** Given information follows **

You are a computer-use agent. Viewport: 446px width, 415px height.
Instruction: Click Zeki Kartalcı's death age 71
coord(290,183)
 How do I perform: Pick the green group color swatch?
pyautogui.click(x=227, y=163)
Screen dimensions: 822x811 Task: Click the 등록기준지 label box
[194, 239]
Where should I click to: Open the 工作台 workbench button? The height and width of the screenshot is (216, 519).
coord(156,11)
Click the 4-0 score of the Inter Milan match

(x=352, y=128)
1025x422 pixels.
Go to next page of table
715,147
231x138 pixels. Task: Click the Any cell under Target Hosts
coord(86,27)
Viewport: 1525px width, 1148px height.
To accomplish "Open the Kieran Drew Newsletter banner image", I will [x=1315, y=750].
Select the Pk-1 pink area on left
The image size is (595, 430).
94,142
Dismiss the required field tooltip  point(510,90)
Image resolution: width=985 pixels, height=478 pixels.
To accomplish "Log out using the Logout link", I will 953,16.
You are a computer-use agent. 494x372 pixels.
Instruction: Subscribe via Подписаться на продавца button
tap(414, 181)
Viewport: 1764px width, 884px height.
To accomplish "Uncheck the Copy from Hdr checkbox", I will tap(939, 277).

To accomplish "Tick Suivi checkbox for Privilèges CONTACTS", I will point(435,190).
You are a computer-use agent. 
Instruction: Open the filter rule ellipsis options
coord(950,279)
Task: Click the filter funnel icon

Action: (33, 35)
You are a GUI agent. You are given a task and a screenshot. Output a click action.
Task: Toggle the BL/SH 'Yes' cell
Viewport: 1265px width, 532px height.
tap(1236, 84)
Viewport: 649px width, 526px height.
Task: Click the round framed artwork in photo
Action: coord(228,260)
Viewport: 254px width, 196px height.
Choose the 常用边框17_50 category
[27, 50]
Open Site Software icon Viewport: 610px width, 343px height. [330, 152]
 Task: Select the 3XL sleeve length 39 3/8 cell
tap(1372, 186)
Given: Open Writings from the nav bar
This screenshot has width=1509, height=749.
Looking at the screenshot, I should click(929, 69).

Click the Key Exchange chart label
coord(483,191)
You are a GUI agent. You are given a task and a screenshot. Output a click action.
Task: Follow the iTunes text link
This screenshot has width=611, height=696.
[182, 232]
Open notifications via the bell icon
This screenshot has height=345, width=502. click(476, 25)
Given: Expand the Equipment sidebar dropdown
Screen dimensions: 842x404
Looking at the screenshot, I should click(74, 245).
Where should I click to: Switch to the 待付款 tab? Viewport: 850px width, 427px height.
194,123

** End of Given information **

Exercise goal:
Give again, word for word, every line from the one holding "Where should I click to: Switch" to the end of the data.

Task result:
Where should I click to: Switch to the 待付款 tab? Viewport: 850px width, 427px height.
194,123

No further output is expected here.